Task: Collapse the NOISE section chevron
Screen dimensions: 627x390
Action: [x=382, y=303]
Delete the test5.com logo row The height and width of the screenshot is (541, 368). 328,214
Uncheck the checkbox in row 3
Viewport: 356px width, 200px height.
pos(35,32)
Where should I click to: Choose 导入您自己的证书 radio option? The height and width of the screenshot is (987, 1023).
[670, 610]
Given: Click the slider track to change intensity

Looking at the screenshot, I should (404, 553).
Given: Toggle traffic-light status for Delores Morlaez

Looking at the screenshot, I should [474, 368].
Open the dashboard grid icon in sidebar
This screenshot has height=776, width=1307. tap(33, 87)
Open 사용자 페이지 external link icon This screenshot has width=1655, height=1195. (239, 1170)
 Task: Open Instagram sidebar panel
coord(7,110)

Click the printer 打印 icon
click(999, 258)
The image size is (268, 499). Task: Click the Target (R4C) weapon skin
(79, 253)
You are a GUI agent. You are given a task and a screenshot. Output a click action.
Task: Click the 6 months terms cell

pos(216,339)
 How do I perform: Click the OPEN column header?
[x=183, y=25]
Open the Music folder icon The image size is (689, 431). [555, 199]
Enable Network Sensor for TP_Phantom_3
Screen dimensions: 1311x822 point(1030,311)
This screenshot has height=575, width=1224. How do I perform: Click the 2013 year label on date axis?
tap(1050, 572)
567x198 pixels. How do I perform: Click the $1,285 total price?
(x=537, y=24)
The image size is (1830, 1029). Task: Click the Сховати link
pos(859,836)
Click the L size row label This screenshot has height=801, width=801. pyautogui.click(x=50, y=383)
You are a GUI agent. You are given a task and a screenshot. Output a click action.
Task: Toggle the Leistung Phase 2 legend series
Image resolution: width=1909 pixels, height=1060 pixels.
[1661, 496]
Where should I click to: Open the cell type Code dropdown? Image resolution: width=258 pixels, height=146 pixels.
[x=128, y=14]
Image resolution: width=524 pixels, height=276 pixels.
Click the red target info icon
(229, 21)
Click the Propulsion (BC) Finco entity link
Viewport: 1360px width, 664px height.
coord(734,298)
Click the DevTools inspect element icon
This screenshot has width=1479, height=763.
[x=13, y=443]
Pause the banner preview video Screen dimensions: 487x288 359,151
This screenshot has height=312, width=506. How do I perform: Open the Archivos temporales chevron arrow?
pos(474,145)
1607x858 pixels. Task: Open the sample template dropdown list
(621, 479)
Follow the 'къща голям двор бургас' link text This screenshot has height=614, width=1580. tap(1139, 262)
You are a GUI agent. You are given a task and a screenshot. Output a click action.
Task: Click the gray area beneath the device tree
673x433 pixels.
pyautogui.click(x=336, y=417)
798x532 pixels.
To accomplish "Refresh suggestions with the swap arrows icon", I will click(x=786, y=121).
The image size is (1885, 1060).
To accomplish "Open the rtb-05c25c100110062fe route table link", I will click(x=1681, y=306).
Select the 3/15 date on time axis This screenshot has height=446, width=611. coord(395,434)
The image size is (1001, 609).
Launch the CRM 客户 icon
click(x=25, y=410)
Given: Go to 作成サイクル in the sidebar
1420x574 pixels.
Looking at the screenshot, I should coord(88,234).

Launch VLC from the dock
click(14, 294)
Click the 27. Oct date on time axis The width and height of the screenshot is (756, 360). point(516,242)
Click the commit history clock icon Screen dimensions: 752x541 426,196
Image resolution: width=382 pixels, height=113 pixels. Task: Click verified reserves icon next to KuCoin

+ + + + + + +

Count the lines in the data above that contain the word "dropdown". Reply with that number alone.

• **Correct output**
2